La evaluación general con respecto al desempeño de la Autoridad de Cuenca fue mala, no constatándose avances significativos en el cumplimiento de la sentencia del Juzgado.

Se ansían posibilidades reales de participación, ya que el Consejo de Participación Social está desactivado en la actualidad. Se plantearon muchas dudas sobre el presupuesto de la institución y la subejecución del presupuesto de obras en curso.

Según participantes del Foro Hídrico de Lomas de Zamora, esa zona está afectada por la contaminación y la gran elevación de napas freáticas: “Se combaten las causas y no las consecuencias”, denuncian. Desde el Foro Hídrico de Lanús, se evaluó que, más allá de los incumplimientos al fallo, la instancia de participación de ese día se debía a la lucha de las organizaciones presentes, y muchas otras que faltaban.

Asimismo, se realizaron informes sobre el relevamiento de humedales urbanos como Santa Catalina y Laguna de Rocha, y se notificó la existencia de basurales en ellos, entre otras amenazas, como la venta de parte de la laguna de Santa Catalina a la empresa Covelia, o las dudas sobre el impacto ambiental de la planta depuradora El Jagüel en la zona de Rocha.

En La Matanza, las organizaciones afirman sentirse desplazadas por el Municipio, que toma algunas tareas de ACUMAR como propias. Se comentó que muchos de los basurales notificados como remediados sólo recibieron un tratamiento superficial, que hay graves dudas por los pozos de agua habilitados para consumo, que existen muchos problemas de ordenamiento territorial, y principalmente que se mantiene una extensa zona afectada por inundaciones que, en Laferrere, provocaron la muerte de un chico.

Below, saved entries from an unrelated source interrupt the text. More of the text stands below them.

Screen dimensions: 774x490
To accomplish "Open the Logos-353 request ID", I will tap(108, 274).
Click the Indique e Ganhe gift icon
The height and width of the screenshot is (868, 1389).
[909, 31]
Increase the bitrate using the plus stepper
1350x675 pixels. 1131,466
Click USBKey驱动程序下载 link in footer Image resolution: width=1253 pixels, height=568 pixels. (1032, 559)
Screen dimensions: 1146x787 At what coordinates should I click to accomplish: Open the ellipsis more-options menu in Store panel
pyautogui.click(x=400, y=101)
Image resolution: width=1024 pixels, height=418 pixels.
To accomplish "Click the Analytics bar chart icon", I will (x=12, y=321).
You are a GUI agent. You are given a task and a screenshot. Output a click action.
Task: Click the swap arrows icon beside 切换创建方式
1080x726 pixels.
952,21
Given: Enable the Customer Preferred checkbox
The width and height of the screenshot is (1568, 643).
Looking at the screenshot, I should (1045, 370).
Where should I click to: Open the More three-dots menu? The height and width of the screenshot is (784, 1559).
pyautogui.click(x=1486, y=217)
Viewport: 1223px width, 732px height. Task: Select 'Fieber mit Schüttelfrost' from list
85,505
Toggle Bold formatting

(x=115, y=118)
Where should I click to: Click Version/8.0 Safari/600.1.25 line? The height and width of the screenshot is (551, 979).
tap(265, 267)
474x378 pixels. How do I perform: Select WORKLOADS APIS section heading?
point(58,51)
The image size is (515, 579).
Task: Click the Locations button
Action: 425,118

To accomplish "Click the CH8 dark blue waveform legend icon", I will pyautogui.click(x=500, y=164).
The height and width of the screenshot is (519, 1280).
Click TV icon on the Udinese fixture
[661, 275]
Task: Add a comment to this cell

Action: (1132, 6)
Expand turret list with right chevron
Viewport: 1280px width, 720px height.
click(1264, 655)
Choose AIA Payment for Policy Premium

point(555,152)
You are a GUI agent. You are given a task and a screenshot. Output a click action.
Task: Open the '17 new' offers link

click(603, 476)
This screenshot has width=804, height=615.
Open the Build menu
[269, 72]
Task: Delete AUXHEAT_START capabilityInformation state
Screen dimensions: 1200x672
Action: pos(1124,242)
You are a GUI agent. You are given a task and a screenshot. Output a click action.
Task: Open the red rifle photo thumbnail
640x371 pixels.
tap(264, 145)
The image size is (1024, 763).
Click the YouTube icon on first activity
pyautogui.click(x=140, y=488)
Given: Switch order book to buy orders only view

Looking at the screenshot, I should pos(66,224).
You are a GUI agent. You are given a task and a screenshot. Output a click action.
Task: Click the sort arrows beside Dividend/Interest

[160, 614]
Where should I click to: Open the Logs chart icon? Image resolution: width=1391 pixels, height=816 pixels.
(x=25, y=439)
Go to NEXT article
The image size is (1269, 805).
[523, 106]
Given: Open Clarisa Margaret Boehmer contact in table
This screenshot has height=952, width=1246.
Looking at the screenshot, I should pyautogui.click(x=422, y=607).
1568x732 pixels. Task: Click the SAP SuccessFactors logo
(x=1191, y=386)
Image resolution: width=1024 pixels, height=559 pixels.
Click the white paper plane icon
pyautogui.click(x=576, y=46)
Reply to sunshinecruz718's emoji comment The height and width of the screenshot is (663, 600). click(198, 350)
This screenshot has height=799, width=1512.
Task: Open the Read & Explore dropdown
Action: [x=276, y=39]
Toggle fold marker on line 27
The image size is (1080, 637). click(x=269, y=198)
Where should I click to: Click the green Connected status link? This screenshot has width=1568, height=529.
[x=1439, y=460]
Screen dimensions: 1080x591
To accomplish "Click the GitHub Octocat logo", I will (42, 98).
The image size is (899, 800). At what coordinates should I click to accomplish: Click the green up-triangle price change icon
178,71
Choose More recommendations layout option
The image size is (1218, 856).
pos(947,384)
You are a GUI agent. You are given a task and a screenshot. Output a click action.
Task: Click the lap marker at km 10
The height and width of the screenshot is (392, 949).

Desde el Cuerpo Colegiado, se informaron las siguientes conclusiones, “a dos años del histórico, trascendente y comprometido fallo de la Corte Suprema de Justicia de la Nación (…) se registran escasos avances en el cumplimiento de las obligaciones impuestas a los gobiernos de la Nación, de la Provincia de Buenos Aires y de la Ciudad Autónoma de Buenos Aires, representados por la Autoridad de Cuenca Matanza Riachuelo (ACUMAR):

  1. La obligación de información pública está parcialmente incumplida.
  2. El control de la contaminación industrial es escaso o inexistente.
  3. No se ha modificado la situación del Polo Petroquímico de Dock Sud.
  4. No se realizan los informes sobre el estado ambiental de la Cuenca.
  5. El saneamiento de basurales es limitado.
  6. Los indicadores de avance del plan no existen.
  7. La urbanización de villas y asentamientos se encuentra parcialmente incumplida.
  8. Las grandes obras de infraestructura y servicios sanitarios registran avances significativos, al igual que el plan sanitario de emergencia.
  9. El ordenamiento ambiental del territorio no ha sido abordado adecuadamente

No obstante ello, no debe primar la frustración, sino que por el contrario las demoras de los gobiernos nos llevan a redoblar los esfuerzos y a ratificar el compromiso para lograr la recomposición ambiental de la Cuenca (…) en coincidencia total con el fallo emitido por el máximo tribunal de la nación, el que debe ser cumplido en su totalidad.

Este Cuerpo Colegiado ha puntualizado en diversas ocasiones las inconsistencias en el accionar gubernamental, que nos llevan a sostener inevitablemente una valoración negativa de lo actuado hasta la fecha (…). Por lo tanto estimamos necesario concluir que este es el momento en que la Autoridad Judicial debe hacer efectivas, en forma plena, las herramientas sancionatarias previstas por el Tribunal Supremo en dicho fallo, a efectos de evitar nuevas dilaciones y retrocesos en el desarrollo de las acciones de los gobiernos obligados a dar cumplimiento de la sentencia; y, por otro lado, se debe avanzar en la determinación de las responsabilidades de quienes, por omisión o negligencia, permitieron llegar a esta situación de incumplimiento”.